Various attempts have been made to translate the above quoted lines from Sophocles’ Antigone. According to some translations it is understood as: There are many wonders, none is greater than man. At the same time, it can also be read as: There are many wonders, none is more wondrous or bewildering than man. The word “wonderful”, therefore, seems to hold a certain ambiguity in its disparate implications. The passage from Antigone has, especially in its translations into German, undergone a fundamental shift in meaning. Hölderlin, for instance, in his 1804 German translation, chose “monstrous” instead of “wonderful”. Heidegger, in turn, in his Introduction to Metaphysics (1953), settled for “uncanny” (“unheimlich”): “Manifold is the uncanny, yet nothing beyond the human being prevails more uncannily.” Notably, the word “wonderful” does not only have a much darker undertone in the German language, but also “wonderful” and “uncanny” lay closer together than one would initially assume.
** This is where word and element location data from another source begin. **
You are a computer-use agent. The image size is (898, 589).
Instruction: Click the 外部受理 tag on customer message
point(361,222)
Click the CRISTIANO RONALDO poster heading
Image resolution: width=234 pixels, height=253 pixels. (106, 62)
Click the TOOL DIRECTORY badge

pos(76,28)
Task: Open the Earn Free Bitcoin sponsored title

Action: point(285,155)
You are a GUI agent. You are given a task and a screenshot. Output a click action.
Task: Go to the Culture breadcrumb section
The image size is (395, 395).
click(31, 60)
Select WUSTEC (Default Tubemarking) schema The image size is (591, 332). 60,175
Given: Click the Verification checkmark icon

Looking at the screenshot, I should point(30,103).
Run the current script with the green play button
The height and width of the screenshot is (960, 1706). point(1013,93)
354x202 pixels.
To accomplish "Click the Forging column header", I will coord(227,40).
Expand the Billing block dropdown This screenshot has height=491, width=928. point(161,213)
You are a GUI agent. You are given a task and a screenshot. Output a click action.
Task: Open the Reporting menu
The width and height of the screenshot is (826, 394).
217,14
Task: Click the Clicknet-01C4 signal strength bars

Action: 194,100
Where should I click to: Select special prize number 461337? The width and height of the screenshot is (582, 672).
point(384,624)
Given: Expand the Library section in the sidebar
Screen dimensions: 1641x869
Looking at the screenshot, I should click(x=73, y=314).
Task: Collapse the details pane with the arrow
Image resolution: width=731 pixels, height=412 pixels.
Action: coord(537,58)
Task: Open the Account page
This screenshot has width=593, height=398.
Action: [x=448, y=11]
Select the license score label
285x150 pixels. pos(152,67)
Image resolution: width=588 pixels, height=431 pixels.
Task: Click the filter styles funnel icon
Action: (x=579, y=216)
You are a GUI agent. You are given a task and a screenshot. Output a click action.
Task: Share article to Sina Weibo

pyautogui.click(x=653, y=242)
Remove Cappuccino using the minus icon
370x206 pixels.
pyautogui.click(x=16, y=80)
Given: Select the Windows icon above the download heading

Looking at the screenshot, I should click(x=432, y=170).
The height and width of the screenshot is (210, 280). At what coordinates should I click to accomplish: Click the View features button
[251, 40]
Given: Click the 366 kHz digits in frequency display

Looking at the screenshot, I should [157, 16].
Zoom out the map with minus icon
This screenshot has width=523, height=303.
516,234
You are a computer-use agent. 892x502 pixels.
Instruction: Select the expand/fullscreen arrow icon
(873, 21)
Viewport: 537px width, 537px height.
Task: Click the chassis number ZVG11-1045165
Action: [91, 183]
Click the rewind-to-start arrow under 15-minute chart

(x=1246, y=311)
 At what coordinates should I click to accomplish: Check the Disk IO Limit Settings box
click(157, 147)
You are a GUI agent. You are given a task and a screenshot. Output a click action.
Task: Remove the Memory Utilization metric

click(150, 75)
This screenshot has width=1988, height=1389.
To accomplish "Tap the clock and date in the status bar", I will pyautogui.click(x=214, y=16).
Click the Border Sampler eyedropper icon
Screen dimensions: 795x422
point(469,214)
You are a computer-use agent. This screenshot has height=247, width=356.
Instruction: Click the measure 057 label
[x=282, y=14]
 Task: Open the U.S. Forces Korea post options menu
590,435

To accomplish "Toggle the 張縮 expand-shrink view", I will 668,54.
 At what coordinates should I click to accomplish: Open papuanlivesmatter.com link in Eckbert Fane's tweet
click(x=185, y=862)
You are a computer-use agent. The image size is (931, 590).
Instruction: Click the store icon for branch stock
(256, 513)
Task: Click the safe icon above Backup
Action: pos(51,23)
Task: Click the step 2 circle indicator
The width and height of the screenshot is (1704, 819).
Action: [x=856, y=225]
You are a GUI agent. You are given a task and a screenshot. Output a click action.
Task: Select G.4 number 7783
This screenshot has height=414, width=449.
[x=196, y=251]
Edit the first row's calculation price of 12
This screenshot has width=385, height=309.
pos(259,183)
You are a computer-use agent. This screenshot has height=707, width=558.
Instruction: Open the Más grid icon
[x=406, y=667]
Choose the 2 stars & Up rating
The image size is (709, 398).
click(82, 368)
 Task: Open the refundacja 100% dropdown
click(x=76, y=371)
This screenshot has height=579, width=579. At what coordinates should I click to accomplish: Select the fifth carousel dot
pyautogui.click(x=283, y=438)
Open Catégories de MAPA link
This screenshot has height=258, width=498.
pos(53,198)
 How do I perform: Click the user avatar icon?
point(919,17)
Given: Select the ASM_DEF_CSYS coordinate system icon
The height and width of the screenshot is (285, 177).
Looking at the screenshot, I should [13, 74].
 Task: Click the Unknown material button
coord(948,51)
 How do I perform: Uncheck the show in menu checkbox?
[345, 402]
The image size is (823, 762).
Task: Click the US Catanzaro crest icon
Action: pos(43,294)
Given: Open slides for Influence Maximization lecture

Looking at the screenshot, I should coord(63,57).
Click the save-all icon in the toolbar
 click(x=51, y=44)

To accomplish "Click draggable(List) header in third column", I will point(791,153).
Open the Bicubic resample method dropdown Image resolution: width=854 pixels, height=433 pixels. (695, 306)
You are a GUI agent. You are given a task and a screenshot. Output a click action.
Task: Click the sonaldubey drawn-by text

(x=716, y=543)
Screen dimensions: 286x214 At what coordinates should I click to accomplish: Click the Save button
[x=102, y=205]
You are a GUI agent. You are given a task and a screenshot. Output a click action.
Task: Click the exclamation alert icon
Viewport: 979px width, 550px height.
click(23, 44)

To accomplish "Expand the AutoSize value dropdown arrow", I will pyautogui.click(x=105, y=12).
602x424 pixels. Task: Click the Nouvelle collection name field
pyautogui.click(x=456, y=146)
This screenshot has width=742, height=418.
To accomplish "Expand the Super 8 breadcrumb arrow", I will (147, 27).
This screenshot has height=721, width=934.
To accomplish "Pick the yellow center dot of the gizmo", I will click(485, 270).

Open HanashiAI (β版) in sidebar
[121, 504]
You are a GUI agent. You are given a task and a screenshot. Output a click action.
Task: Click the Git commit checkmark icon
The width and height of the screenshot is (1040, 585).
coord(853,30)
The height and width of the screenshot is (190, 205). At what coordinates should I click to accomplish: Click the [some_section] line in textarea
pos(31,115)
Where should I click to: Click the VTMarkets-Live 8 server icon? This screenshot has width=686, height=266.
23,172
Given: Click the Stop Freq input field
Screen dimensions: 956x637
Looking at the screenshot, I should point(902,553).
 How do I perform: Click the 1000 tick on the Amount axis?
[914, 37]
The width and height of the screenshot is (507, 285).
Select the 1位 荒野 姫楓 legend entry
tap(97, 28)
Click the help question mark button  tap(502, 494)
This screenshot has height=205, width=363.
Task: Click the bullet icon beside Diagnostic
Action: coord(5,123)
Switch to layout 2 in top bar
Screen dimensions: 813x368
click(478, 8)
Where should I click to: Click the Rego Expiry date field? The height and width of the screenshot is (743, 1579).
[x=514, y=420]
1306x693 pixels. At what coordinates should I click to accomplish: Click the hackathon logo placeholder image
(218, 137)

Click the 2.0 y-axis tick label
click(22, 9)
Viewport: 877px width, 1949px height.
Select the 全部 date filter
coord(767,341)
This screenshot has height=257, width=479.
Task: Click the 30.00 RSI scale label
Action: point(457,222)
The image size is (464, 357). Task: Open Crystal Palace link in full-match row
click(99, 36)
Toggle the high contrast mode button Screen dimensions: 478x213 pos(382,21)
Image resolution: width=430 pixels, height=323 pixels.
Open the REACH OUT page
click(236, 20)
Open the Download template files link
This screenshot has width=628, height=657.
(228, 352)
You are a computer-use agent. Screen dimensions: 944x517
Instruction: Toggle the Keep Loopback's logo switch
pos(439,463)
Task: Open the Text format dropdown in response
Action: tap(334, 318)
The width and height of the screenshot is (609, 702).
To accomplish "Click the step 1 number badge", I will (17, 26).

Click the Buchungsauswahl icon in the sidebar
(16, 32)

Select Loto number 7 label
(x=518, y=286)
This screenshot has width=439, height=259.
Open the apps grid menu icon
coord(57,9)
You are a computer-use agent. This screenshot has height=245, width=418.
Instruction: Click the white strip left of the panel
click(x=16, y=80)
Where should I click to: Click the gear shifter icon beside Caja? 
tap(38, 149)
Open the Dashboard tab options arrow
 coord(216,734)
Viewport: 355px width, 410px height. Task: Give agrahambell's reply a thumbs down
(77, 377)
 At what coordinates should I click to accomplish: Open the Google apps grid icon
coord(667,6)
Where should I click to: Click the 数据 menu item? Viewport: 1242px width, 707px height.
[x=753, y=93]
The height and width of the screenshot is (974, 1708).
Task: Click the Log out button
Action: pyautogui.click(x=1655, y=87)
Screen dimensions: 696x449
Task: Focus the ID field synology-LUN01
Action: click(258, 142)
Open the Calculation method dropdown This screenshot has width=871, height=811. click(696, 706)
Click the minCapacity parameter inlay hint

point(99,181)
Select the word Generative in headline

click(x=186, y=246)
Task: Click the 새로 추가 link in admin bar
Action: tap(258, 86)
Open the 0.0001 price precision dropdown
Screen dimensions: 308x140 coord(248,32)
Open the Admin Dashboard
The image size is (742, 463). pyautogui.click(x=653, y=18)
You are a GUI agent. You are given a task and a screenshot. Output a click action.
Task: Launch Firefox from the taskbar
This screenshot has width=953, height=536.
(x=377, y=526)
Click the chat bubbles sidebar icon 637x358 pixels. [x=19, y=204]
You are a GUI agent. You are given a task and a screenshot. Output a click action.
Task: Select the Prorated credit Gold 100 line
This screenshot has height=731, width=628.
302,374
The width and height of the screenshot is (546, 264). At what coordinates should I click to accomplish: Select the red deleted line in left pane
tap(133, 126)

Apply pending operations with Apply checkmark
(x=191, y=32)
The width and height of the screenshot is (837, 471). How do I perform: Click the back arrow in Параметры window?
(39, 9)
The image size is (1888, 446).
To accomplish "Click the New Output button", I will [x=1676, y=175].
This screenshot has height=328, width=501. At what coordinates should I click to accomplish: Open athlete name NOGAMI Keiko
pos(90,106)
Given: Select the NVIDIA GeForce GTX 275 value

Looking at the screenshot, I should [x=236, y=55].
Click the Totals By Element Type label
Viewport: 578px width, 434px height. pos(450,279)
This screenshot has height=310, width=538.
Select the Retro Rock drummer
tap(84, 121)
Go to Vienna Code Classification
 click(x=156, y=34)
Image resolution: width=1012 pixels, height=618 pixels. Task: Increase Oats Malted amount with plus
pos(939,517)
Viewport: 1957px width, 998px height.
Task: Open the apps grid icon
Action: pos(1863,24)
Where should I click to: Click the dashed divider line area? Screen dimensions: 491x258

The uncanny, according to Freud, describes the psychological experience of perceiving something as familiar, yet at the same time strange. In opposition to being simply mysterious, the uncanny refers to a state in which a common event or object is encountered in an eerie or disturbing setting. Similar to the idea of words not merely having one precise meaning, the things that we encounter in our surrounding can be ambiguous and obscure. Nonetheless, every culture is based on distinctions. We differentiate between, for instance, nature and culture, human and divine, life and death, good and bad. In addition, the human brain tends to decipher, categorise and order what it perceives. That which does not fall into any of the preconceived categories – that which cannot be distinguished – is “uncanny” or “unheimlich”.

The selected works in Condition: Uncanny by the four students from Klasse Brenner, Kunstakademie Stuttgart, Antonia Christl, Laura Fröhlich, Suah Im, and Jakob Tyroller all create a state of familiarity that gradually reveals itself to be utterly deceiving. Playing with our visual habits, at first glance the works produce a feeling of ease and homeliness. One might, for instance, notice the impeccable tropical beach landscapes in Tyroller’s Land of Dreams (2016); Fröhlich’s mundane, sterile turnstile entitled Personenschleuse (2015); Christl’s Punctum saliens (2017–18) that assembles audio recordings of her surroundings and the nostalgic use of gramophones; lastly Im’s use of and reference to banal everyday day objects seem to inform her works Begegnen (2018) and Stecke mich hier ein (2017). Certain aspects of these works are instantly relatable and classifiable, and might therefore seem ordinary and self-evident.

Yet, it is precisely this familiarity that soon develops into a strong feeling of unsettlement. Tyroller’s landscapes unmistakably resemble the over-saturated images of commercials. At the same time, the panoramas start to glitch, the distortion developing the “land of dreams” into some sort of simulated dystopian holiday destination. Fröhlich’s turnstile – if it were to be used – does not lead anywhere but exactly back to the point of departure. Christl’s ever so familiar yet frightening sound of a heart beat drowns out the rest of the recording leaving the listener confronted with his/her own mortality. Finally, Im’s curtains simply exist without further purpose. Her use of and reference to everyday objects is what makes the deformed images that she creates through her sculptures seem truly grotesque.

Ambiguous and alienated: what unites the selected art works is a condition that could be described as uncanny, one that is manifold and strangely human.